Development of a sequence‐characterized amplified region marker using inter‐simple sequence repeats for detection of Puccinia striiformis f. sp . tritici

Abstract Stripe rust, caused by Puccinia striiformis f. sp . tritici ( Pst ), is the most devastating wheat disease in China. Early and accurate detection of the pathogens would facilitate effective control of the diseases. DNA ‐based methods now provide essential tools for accurate plant disease diagnosis. In this study, inter‐simple sequence repeats ( ISSR ) technique has been successfully applied to develop a sequence‐characterized amplified region ( SCAR ) marker for diagnosis of stripe rust of wheat and detection of Pst . In this study, one fragment unique to Pst was identified by ISSR and then sequenced.

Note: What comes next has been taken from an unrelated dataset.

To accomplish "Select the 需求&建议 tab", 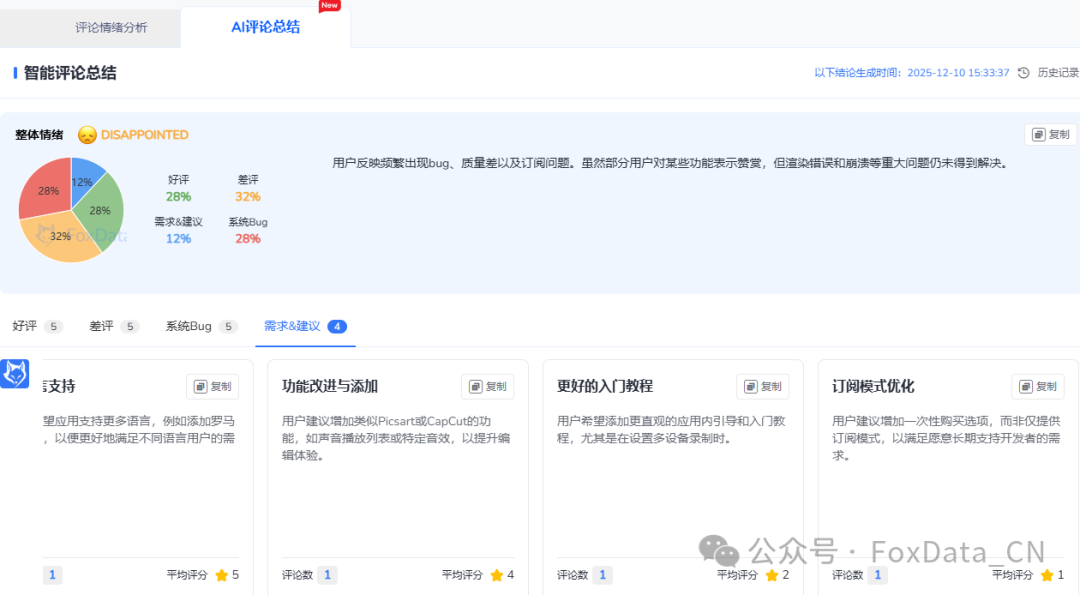I will click(295, 326).
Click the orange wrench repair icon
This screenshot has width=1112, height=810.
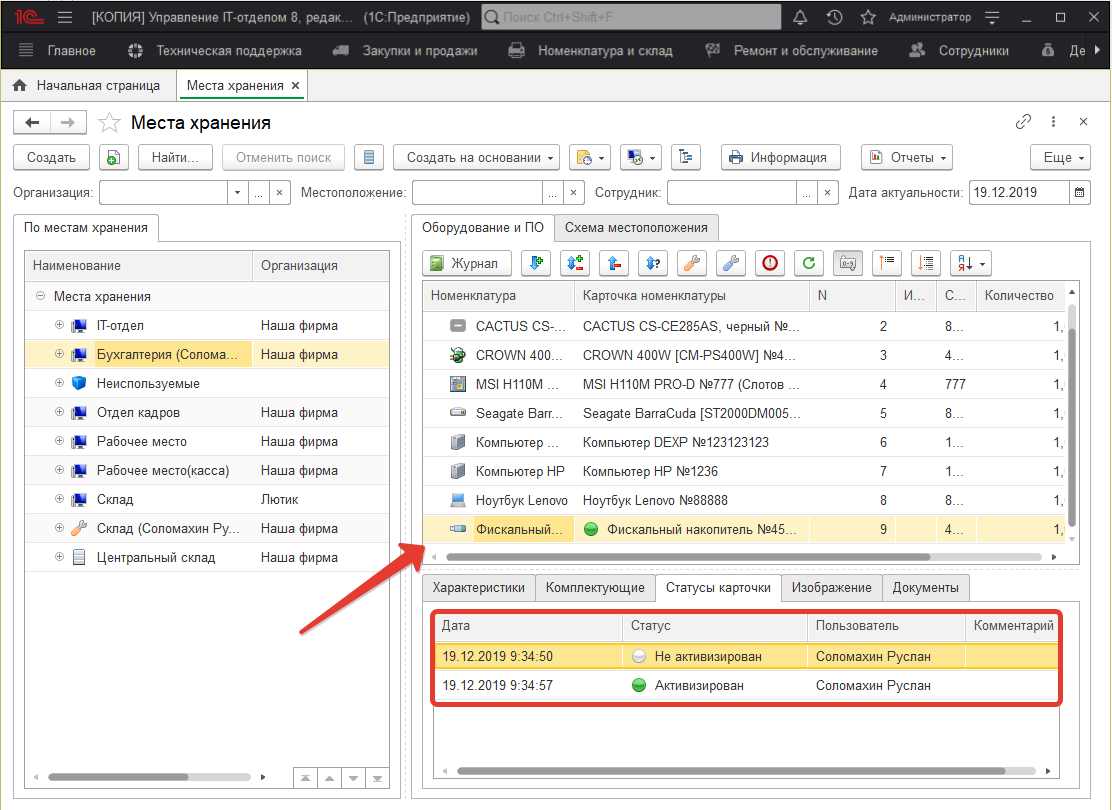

Based on the specific fragment, a pair of SCAR primers (616 AF /616 AR ) was designed to amplify a 299‐bp DNA fragment within the sequenced region. The primers can amplify a unique DNA fragment for all tested isolates of Pst but not for the other pathogens of wheat leaves and the uninfected leaves. The polymerase chain reaction ( PCR ) assay could detect as low as 0.1 ng of genomic DNA in a 25.0 μl PCR reaction mixture and detect the pathogen from asymptomatic wheat leaves inoculated with Pst under glasshouse conditions.